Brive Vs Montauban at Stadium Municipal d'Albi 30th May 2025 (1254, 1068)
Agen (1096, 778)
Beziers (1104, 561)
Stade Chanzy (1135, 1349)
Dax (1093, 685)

════════════════

Task instructions -
Repeat the data. Every word must match.

Problem solution -
Brive Vs Montauban at Stadium Municipal d'Albi 30th May 2025 (1254, 1068)
Agen (1096, 778)
Beziers (1104, 561)
Stade Chanzy (1135, 1349)
Dax (1093, 685)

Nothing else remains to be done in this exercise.